> [Extrait cité]:
La Communauté économique des États de l’Afrique de l’Ouest (CEDEAO) a désigné mercredi 25 mars 2026, l’ancien Premier ministre guinéen Lansana Kouyaté comme médiateur chargé de renouer le dialogue avec le Niger, le Mali et le Burkina Faso. Alors la rupture semble déjà consommée entre l’organisation régionale et ces trois pays sahéliens.
Le Niger, le Mali et le Burkina Faso sont dirigés par des régimes militaires arrivés au pouvoir entre 2020 et 2023. Ils ont pris leurs distances avec les institutions ouest-africaines et ont quitté l’Union économique et monétaire ouest-africaine (UEMOA) l’an dernier. Parallèlement, ils ont formé une alliance politique et sécuritaire appelée Alliance des États du Sahel (AES).

> [Questions sur le texte]:
(1) Répondez aux questions suivantes d'après l'article sur la médiation de la CEDEAO.
(a) Quelle personnalité la CEDEAO a-t-elle désignée comme médiateur, et quelle fonction cette personne a-t-elle occupée auparavant ?
(b) Entre quelles années les régimes militaires du Niger, du Mali et du Burkina Faso sont-ils arrivés au pouvoir ?
(c) Comment s'appelle l'alliance politique et sécuritaire formée par ces trois pays ?
(2) Rédigez la suite de l'article sur la médiation de la CEDEAO, à partir de sa dernière phrase.

> [Données fournies]:
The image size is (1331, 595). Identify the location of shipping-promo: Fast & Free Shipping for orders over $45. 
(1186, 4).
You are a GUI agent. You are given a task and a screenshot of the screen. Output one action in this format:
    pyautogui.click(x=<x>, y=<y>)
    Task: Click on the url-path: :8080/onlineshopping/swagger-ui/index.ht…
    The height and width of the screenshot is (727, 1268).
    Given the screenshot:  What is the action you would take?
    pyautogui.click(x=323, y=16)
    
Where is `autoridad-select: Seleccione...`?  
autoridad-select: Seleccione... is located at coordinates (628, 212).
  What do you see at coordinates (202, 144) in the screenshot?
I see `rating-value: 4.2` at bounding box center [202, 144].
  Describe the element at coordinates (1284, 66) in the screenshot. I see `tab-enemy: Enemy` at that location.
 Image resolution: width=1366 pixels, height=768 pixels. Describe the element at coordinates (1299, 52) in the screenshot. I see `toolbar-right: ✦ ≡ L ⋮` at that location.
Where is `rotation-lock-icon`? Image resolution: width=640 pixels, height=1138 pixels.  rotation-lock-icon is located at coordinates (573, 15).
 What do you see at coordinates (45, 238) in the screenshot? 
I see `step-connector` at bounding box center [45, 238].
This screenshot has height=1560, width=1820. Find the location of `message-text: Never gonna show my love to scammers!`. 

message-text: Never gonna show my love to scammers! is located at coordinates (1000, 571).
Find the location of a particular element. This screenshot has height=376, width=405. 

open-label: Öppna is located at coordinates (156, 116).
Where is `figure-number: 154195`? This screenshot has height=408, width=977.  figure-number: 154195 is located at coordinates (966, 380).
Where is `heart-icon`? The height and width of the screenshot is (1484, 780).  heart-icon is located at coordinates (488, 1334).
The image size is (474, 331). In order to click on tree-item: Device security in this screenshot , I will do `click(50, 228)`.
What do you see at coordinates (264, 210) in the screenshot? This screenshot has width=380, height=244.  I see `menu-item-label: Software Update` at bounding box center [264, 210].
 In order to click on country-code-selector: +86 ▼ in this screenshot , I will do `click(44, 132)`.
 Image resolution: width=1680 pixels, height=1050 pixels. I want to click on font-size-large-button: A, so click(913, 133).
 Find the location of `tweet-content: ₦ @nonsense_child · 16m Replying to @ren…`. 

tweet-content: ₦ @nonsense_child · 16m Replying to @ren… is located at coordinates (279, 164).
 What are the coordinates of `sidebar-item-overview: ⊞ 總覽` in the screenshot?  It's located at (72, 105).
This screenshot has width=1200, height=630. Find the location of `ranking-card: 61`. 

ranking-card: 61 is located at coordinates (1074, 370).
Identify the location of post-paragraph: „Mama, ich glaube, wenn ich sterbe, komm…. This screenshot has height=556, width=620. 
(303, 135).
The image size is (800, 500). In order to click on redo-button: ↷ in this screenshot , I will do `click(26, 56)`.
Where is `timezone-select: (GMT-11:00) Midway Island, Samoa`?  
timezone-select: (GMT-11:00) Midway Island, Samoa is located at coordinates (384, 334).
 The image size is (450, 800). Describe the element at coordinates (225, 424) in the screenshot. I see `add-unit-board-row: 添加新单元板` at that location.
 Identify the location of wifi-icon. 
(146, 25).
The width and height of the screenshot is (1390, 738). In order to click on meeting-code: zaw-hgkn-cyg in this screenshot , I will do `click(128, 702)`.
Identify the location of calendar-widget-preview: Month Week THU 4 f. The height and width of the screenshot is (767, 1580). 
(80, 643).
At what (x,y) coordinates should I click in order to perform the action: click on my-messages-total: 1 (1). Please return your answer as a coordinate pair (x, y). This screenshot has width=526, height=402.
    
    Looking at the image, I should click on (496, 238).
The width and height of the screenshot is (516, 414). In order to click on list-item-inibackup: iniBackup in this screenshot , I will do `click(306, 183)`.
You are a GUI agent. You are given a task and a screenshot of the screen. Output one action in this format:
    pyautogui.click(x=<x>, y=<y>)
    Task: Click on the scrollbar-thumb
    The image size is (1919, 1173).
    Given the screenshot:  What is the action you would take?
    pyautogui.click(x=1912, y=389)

> [Réponses attendues]:
(1)
(a) Lansana Kouyaté, ancien Premier ministre guinéen.
(b) Entre 2020 et 2023.
(c) L'Alliance des États du Sahel (AES).

(2)
Lansana Kouyaté, ancien secrétaire exécutif de la CEDEAO, a été nommé négociateur principal auprès de ces États. Les autorités de la CEDEAO indiquent que sa mission consiste à favoriser un rapprochement et à rétablir les échanges avec les pays membres de l’AES. Des responsables ouest-africains soulignent son expérience diplomatique comme un atout pour relancer les discussions.
Plusieurs initiatives précédentes n’ont pas permis d’obtenir de résultats concrets. En juillet 2024, le président sénégalais Bassirou Diomaye Faye avait été désigné médiateur sans parvenir à un accord. En mars 2025, le président ghanéen John Dramani Mahama s’était également rendu dans les trois pays dans le même objectif, sans succès.